**Requirement:** Your reply should consist only of the lines from the one with "The width and" through the end of the entries, transcribed exactly. Pictures stay out.

**Exercise data:**
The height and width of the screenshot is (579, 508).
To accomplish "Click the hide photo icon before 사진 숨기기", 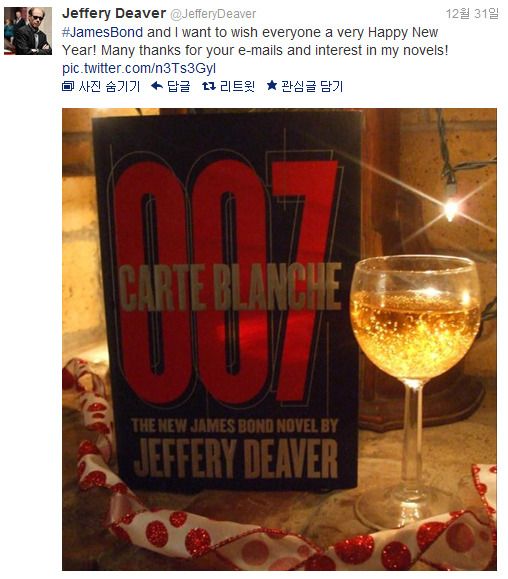I will coord(68,86).
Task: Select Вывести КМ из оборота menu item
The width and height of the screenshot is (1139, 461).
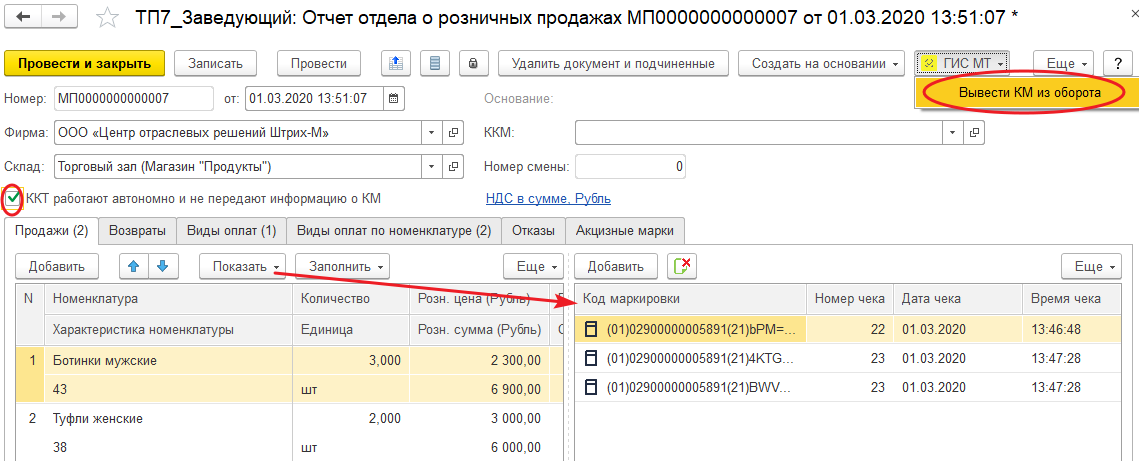Action: (x=1029, y=92)
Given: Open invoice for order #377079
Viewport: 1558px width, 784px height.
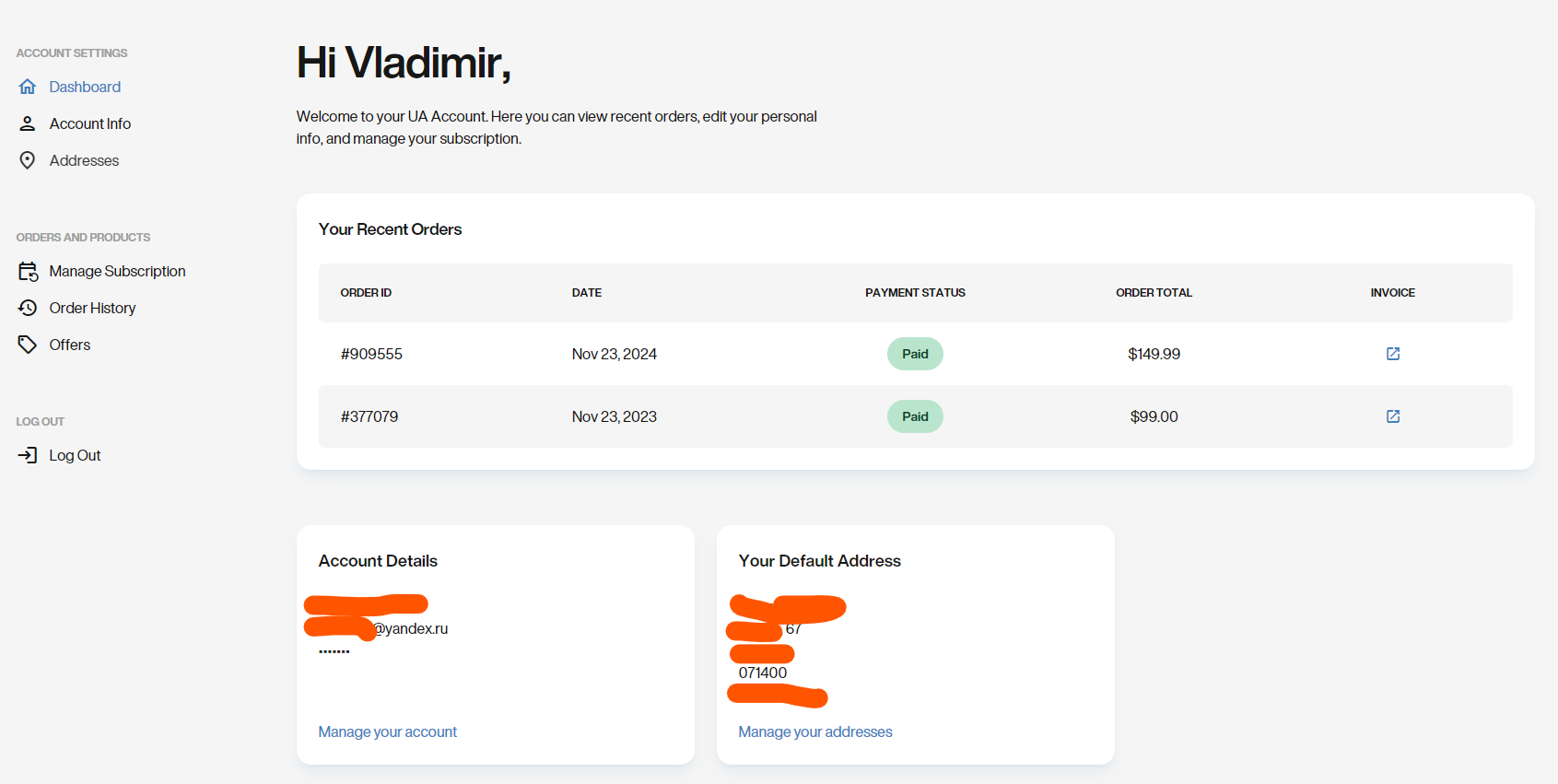Looking at the screenshot, I should (1392, 416).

**Exercise response:**
The width and height of the screenshot is (1139, 461).
Action: (x=1029, y=92)
Given: Open invoice for order #377079
Viewport: 1558px width, 784px height.
Looking at the screenshot, I should (1392, 416).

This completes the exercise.